A fila prosseguia. Eu tinha trinta anos (ainda não eram trinta e um), a maioria das pessoas que liam minhas coisas eram bem mais novas. Cerca de vinte anos, ou ainda, quinze anos. Eu autografava e dava goladas de leve no vinho. Volta e meia alguém me perguntava alguma coisa. Como um cara de uns vinte e um anos.
- O que você aconselha pra quem está começando, Sr. Reis.
- Senhor é o caralho.
- Tudo bem Carlos.
- Bem melhor... Bom, tenta meter bastante. Não tenha medo das coisas. Beba até o seu fígado parar. Use drogas. Escreva pra você, nunca escreva pros outros. O crítico mais importante do que você escreve é você mesmo.
- Obrigado Carlos!
- De nada jovem – eu disse bebendo mais vinho.
A fila estava ainda longa. Até que muita gente estava comprando aquela merda. Não sou capitalista, mas a cada pessoa que passava com meu livro em mãos eu pensava “bom, mais algumas pratas na minha conta”, sim, porque uma parte ia pra editora, outra pra mim, outra pro Eric... Mas estava feliz com aquilo tudo.
Uma jovem, acho que tinha uns dezoito anos, no máximo, passou com seu livro.

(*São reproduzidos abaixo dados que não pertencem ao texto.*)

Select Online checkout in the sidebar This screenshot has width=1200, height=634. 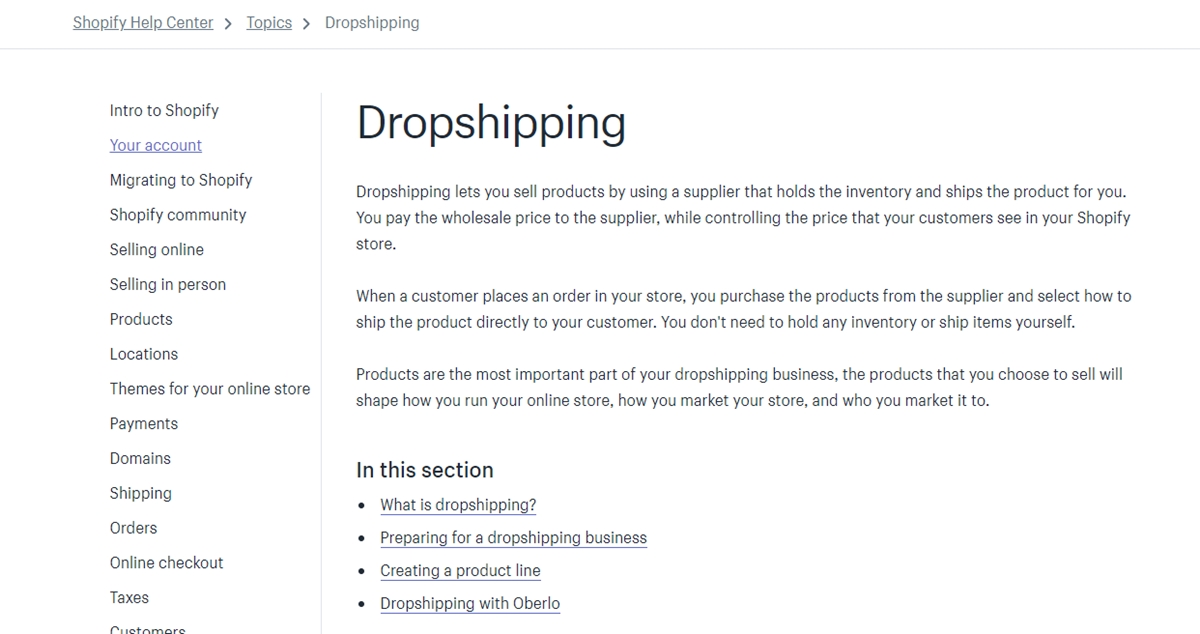click(166, 563)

- Você é o novo Bukowski! – ela disse, batendo palmas de leve e sorrindo, extasiada por estar ali.
- Não sou nada. Estou longe dele. Mas obrigado pelo elogio – eu disse, entornando mais vinho.

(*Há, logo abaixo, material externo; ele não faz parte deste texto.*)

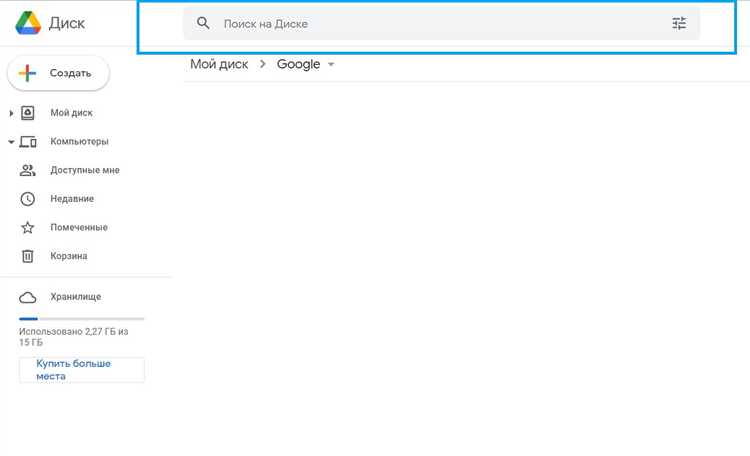The height and width of the screenshot is (456, 750).
Task: Click the Хранилище cloud icon
Action: click(28, 298)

- Quero passar uma noite com você.
- Mas porque, você nem me conhece...
- Tudo o que você escreve é muito erótico. Quero ver como você é na cama.

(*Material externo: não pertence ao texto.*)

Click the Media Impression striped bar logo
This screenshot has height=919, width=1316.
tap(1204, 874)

- Desculpe baby – bebi mais vinho, enquanto já ia assinando o livro – mas estou comprometido.
- Cadê a aliança? – ela perguntou, com uma risada safada.
- Não preciso.
- Vou te mandar fotos de mim nua.
- Tudo bem, muitas mandam, obrigado e continue lendo a minha merda.
Ela saiu rindo. Assinei mais algumas dezenas de livros. Era cansativo. Meu vinho estava no fim. Finalmente terminei a linha. Os últimos autógrafos foram pra Lucas, Eduardo, Paulo e Tammie. Obviamente que caprichei nisso. Escrevi um poema pequeno pra cada, além do meu autógrafo. Eu tinha a capacidade de improvisar poemas do nada (não contos), e isso que fiz com eles.
Eu estava exausto, mas feliz. Isso valia mais do que um dia de trabalho. Melhor do que bater cartão. Com trinta anos eu estava realizado. Meu pai demorou vinte e cinco anos além disso pra se tornar realizado.
Eric me agradeceu, fui embora com Tammie. Naquela noite ela dormiu em casa.
- Vou morar contigo – ela disse.
- Tudo bem... – respondi, tomando uma cerveja.
- E se der errado?
- E se der certo? – retruquei.

Ela sorriu, deitou no meu ombro e dormimos nas nuvens naquele dia.